Frauenring fordert: Konkrete Maßnahmen statt leeren Worten

Wien (OTS) - Mit der Wirtschaftskrise und den Einbrüchen im Produktionsbereich galt die Aufmerksamkeit dem Ansteigen der Arbeitslosigkeit von Männern, die davon besonders stark betroffen waren. Aber auch für Frauen hat sich die Situation am Arbeitsmarkt weiter verschärft: Die Zahl der von Arbeitslosigkeit betroffenen Frauen ist 2009 im Vergleich zum Vorjahr um 20.000 gestiegen, nichtexistenzsichernde Teilzeitarbeit und prekäre Beschäftigung nehmen auf Kosten von Vollzeitjobs zu, viele Jobs haben keinen sozial- und arbeitsrechtlichen Schutz mehr.

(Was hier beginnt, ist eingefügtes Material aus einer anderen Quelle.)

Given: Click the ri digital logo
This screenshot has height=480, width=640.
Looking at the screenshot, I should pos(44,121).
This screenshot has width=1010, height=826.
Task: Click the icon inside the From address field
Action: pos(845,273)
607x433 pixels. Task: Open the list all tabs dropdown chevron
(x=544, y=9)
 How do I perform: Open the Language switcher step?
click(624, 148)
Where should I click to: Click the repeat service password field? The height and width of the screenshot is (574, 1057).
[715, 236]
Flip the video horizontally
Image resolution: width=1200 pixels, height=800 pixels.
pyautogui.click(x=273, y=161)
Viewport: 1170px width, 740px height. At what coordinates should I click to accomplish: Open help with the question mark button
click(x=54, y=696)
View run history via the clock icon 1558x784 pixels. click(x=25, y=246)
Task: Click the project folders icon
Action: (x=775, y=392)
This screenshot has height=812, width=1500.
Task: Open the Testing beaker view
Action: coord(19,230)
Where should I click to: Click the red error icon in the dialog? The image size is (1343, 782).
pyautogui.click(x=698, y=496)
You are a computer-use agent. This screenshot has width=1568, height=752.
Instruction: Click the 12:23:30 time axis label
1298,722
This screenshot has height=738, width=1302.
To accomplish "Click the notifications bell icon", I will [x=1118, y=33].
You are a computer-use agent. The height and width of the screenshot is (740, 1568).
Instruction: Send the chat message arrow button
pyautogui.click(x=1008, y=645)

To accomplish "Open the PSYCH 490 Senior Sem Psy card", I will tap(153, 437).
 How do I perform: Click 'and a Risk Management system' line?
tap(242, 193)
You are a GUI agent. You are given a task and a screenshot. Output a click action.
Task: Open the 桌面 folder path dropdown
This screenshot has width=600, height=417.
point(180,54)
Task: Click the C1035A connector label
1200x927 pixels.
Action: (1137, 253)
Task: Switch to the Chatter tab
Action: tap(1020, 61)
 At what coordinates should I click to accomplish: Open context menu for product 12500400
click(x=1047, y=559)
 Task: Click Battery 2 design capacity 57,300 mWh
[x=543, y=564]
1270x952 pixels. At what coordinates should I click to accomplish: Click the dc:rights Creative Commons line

Das Realeinkommen von Frauen sinkt, der Einkommensunterschied zwischen Frauen und Männern ist heute so groß wie 1980. Österreich liegt bei der Einkommensgerechtigkeit EU weit an vorletzter Stelle.

Darauf reagieren die Rettungspakete der Regierung nicht. Im Gegenteil: Die bisherigen Konjunkturpakete gehen sogar zu Lasten von Frauen, weil überwiegend in von Männern dominierte Branchen investiert wurde. Der Ausbau des Verkehrsnetzes, die Ankurbelung der Bauwirtschaft oder Steuererleichterungen bringen Frauen (aufgrund der niedrigen Einkommen) wenig. Im Sozialbereich wird gespart, während Milliarden an öffentlichen Geldern in die Rettung von Banken fließen.

Allein 40.000 Betreuungsplätze für unter 3-Jährige Kinder fehlen, um das Barcelona-Ziel zu erreichen. Für 230.000 Schulkinder fehlt eine Nachmittagsbetreuung. Enorme Lücken gibt es auch im Bereich der Pflege. Dazu stellt Christa Pölzlbauer fest: "Diese seit Jahrzehnten ignorierten Mängel im Betreuungs- und Pflegeangebot sind massive Barrieren für eine gleichberechtigte Teilhabe von Frauen am Arbeitsmarkt und drängen Frauen in die unbezahlte Arbeit zu Hause."

Der Österreichische Frauenring fordert ein Infrastukturpaket mit dem der Bedarf im Bereich Kinderbetreuung und Pflege in hochwertiger Qualität abgedeckt wird. Notwendig sind auch mehr Budgets für diese Bereiche, um die Arbeitsbedingungen der Beschäftigten in der Kinderbetreuung und Pflege besser zu entlohnen. Wir verlangen von der Bundesregierung ernsthafte Anstrengungen, damit diese Ziele verwirklicht werden und lassen uns nicht damit abspeisen, dass für Pflege und Kinderbetreuung in weiten Bereich die Länder zuständig sind.

Öffentlich bereitgestellte, qualitativ hochwertige Dienstleistungen entlasten Frauen von unbezahlter Arbeit, ermöglichen ihnen selbst verstärkt erwerbstätig zu sein und sind ein wichtiger Beitrag zum Schließen der Einkommensschere. Daher ist ist auch eine Verantwortung des Bundes, diese Infrastruktur sicherzustellen.

Weiters brauchen wir einen kollektivvertraglichen Mindestlohn pro Stunde bzw 1.300 Brutto für Vollzeit, eine Entkoppelung der Leistungen vom Partnereinkommen (zB bei der Notstandshilfe), eine Erhöhung des Arbeitslosengeldes und die Koppelung von Wirtschaftsförderung und öffentlicher Auftragsvergabe an Frauenförderung in Betrieben.